Tuesday(2.6), How Long Will You Judge Unjustly?
 The Lord has endowed Israel’s leaders with authority to maintain justice in Israel (Ps. 72:1-7, 12-14). Israel’s kings were to exercise their authority in accordance with God’s will. The leaders’ central concern should be ensuring peace and justice in the land and caring for the socially disadvantaged. Only then shall the land and the entire people prosper. The king’s throne is strengthened by faithfulness to God, not by human power.


 Read Psalm 82. What happens when the leaders pervert justice and oppress the people they are tasked to protect?


 In Psalm 82, God declares His judgments upon Israel’s corrupt judges. The “gods” (Ps. 82:1, 6) are clearly neither pagan gods nor angels because they were never tasked with delivering justice to God’s people and so could not be judged for not fulfilling it. The charges listed in Psalm 82:2-4 echo the laws of the Torah, identifying the “gods” as Israel’s leaders (Deut. 1:16-18, Deut. 16:18-20, John 10:33-35). God questions the “sons of men” whether they judge justly, and their punish­ment is announced because they have been found unrighteous. The leaders totter in darkness without knowledge (Ps. 82:5) because they have abandoned God’s law, the light (Ps. 119:105).

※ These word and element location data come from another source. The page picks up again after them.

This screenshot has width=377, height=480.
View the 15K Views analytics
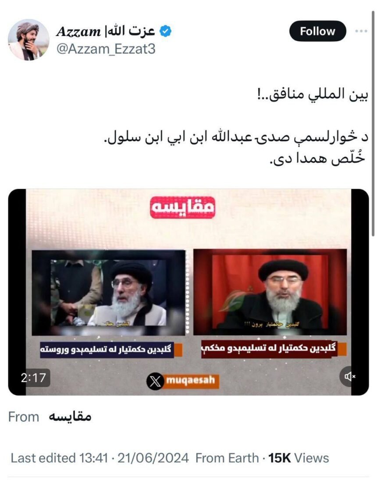299,458
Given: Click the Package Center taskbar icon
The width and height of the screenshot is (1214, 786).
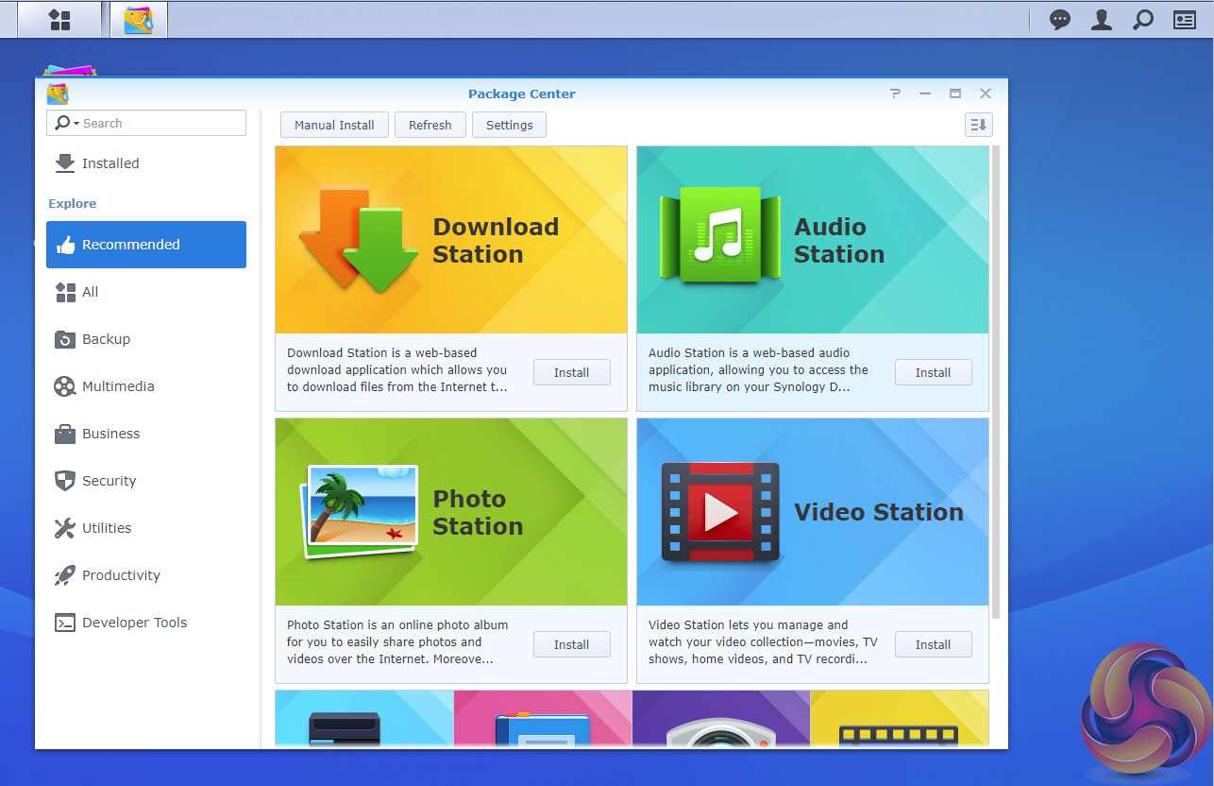Looking at the screenshot, I should [x=139, y=20].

 The Scripture unswervingly upholds the view that the Lord is the only God. God shares His governance of the world with appointed human leaders as His representatives (Rom. 13:1). How often, however, have these human representatives, both in history and even now, perverted the responsibility that they have been given?


 Psalm 82 mockingly exposes the apostasy of some leaders who believed themselves to be “gods” above other people. Although God gave the authority and the privilege to the Israelite leaders to be called the “children of the Most High” and to represent Him, God renounces the wicked leaders. God reminds them that they are mortal and subject to the same moral laws as all people. No one is above God’s law (Ps. 82:6-8).


 God will judge the entire world; God’s people, too, shall give an account to God. Both the leaders and the people should emulate the example of the divine Judge and place their ultimate hope in Him.

 What kind of authority do you hold over others? How justly and fairly are you exercising that authority? Take heed.